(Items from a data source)
----------------------------------------

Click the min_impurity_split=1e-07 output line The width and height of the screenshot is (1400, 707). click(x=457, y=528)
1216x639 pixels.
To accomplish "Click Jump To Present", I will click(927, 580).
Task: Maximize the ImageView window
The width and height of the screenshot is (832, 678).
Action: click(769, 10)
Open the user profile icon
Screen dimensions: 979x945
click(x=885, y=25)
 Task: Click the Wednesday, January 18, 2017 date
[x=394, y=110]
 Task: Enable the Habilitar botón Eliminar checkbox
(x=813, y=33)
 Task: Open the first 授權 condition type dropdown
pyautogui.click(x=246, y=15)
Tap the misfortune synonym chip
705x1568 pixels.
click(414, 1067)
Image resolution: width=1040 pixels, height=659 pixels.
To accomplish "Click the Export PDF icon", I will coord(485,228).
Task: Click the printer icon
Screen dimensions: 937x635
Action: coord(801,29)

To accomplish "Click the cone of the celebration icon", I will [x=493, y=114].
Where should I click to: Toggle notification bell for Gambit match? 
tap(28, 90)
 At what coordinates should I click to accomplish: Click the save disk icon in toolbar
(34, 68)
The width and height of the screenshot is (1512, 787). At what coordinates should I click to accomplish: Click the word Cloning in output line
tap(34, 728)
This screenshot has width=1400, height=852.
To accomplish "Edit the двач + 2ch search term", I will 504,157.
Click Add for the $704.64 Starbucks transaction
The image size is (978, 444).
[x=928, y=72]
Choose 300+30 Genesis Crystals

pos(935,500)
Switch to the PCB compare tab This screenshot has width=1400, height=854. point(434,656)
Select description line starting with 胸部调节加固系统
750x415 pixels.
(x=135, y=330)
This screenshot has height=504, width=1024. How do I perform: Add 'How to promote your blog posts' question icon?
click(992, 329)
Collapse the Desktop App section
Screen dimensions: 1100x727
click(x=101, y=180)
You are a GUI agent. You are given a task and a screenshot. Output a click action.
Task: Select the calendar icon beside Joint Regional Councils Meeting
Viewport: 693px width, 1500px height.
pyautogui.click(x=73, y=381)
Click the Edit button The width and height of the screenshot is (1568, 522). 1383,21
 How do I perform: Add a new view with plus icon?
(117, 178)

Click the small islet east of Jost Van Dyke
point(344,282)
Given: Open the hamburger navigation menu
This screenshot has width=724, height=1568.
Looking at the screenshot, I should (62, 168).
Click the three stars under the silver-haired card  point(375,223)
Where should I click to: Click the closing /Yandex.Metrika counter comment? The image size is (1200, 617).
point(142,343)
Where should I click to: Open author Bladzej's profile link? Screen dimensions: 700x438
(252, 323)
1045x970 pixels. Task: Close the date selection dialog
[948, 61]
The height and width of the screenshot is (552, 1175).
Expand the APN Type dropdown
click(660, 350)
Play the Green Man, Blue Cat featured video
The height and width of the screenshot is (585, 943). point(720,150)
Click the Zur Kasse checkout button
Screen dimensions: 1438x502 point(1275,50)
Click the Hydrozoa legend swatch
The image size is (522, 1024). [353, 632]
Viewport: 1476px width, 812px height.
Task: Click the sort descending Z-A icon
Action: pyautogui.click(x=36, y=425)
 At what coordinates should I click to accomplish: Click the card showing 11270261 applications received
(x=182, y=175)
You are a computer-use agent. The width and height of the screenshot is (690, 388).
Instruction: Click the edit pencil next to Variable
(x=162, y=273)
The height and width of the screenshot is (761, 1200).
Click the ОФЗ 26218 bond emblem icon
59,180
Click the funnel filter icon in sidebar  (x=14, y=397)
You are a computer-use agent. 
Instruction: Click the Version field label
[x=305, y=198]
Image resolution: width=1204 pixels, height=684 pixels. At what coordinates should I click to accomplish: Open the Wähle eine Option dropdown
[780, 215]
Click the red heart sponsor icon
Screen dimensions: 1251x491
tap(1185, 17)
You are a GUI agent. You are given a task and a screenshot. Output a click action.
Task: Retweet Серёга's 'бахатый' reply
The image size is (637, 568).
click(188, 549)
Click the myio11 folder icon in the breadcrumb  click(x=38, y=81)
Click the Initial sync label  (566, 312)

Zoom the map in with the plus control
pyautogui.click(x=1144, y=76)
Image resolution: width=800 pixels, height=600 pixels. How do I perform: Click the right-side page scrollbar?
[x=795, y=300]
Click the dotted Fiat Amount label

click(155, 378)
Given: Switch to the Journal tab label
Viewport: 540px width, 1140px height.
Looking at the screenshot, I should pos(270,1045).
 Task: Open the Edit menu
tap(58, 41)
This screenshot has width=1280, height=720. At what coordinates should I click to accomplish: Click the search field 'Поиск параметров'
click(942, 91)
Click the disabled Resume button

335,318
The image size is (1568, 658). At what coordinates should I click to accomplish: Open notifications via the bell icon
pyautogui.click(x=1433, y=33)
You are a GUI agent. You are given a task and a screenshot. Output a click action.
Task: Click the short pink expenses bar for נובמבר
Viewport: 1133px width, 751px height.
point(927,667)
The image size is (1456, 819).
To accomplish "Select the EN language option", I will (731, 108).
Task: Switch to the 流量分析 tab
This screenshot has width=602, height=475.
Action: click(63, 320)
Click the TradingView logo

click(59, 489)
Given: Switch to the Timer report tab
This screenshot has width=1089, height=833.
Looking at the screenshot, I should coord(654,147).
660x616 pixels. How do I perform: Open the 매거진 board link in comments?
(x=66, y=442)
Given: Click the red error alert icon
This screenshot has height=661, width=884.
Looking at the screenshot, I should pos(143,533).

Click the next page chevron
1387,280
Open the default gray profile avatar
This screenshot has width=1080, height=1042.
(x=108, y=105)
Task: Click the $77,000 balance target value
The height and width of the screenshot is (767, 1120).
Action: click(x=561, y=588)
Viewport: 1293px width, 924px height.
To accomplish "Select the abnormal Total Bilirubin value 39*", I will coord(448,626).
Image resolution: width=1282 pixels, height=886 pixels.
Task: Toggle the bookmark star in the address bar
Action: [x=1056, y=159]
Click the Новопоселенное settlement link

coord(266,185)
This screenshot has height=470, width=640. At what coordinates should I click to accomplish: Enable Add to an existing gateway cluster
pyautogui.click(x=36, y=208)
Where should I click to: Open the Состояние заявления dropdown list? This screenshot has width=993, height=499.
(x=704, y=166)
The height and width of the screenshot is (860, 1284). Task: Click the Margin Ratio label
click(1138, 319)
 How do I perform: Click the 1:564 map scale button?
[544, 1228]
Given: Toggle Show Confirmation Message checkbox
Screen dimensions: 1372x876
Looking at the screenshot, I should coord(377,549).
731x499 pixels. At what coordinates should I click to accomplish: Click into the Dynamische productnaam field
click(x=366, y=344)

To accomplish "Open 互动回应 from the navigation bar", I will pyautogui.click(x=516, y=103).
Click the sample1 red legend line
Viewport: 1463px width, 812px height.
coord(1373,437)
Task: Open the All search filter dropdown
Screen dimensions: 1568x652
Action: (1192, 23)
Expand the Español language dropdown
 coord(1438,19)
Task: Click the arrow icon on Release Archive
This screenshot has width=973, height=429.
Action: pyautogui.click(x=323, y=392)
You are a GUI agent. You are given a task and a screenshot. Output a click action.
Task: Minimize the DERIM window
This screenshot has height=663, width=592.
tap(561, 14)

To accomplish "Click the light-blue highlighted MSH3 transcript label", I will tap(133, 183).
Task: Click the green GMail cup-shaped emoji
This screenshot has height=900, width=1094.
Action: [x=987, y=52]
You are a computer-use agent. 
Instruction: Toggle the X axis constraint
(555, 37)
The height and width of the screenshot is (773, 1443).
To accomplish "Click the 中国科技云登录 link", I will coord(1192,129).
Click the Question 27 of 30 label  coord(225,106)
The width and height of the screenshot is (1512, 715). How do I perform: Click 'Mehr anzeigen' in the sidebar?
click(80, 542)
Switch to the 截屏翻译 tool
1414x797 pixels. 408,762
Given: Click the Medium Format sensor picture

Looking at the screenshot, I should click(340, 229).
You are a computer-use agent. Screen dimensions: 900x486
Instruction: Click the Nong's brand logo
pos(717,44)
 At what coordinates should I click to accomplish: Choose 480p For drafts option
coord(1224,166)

----------------------------------------

◆ YOUR GOAL ◆
Starting with the line that holds "Task: Click the short" and ending with the line that holds "Task: Open the All search filter dropdown", retype every line in the data above exactly, and nothing else.

◆ SOLVED EXERCISE ◆
Task: Click the short pink expenses bar for נובמבר
Viewport: 1133px width, 751px height.
point(927,667)
The image size is (1456, 819).
To accomplish "Select the EN language option", I will (731, 108).
Task: Switch to the 流量分析 tab
This screenshot has width=602, height=475.
Action: click(63, 320)
Click the TradingView logo

click(59, 489)
Given: Switch to the Timer report tab
This screenshot has width=1089, height=833.
Looking at the screenshot, I should coord(654,147).
660x616 pixels. How do I perform: Open the 매거진 board link in comments?
(x=66, y=442)
Given: Click the red error alert icon
This screenshot has height=661, width=884.
Looking at the screenshot, I should pos(143,533).

Click the next page chevron
1387,280
Open the default gray profile avatar
This screenshot has width=1080, height=1042.
(x=108, y=105)
Task: Click the $77,000 balance target value
The height and width of the screenshot is (767, 1120).
Action: click(x=561, y=588)
Viewport: 1293px width, 924px height.
To accomplish "Select the abnormal Total Bilirubin value 39*", I will coord(448,626).
Image resolution: width=1282 pixels, height=886 pixels.
Task: Toggle the bookmark star in the address bar
Action: [x=1056, y=159]
Click the Новопоселенное settlement link

coord(266,185)
This screenshot has height=470, width=640. At what coordinates should I click to accomplish: Enable Add to an existing gateway cluster
pyautogui.click(x=36, y=208)
Where should I click to: Open the Состояние заявления dropdown list? This screenshot has width=993, height=499.
(x=704, y=166)
The height and width of the screenshot is (860, 1284). Task: Click the Margin Ratio label
click(1138, 319)
 How do I perform: Click the 1:564 map scale button?
[544, 1228]
Given: Toggle Show Confirmation Message checkbox
Screen dimensions: 1372x876
Looking at the screenshot, I should coord(377,549).
731x499 pixels. At what coordinates should I click to accomplish: Click into the Dynamische productnaam field
click(x=366, y=344)

To accomplish "Open 互动回应 from the navigation bar", I will pyautogui.click(x=516, y=103).
Click the sample1 red legend line
Viewport: 1463px width, 812px height.
coord(1373,437)
Task: Open the All search filter dropdown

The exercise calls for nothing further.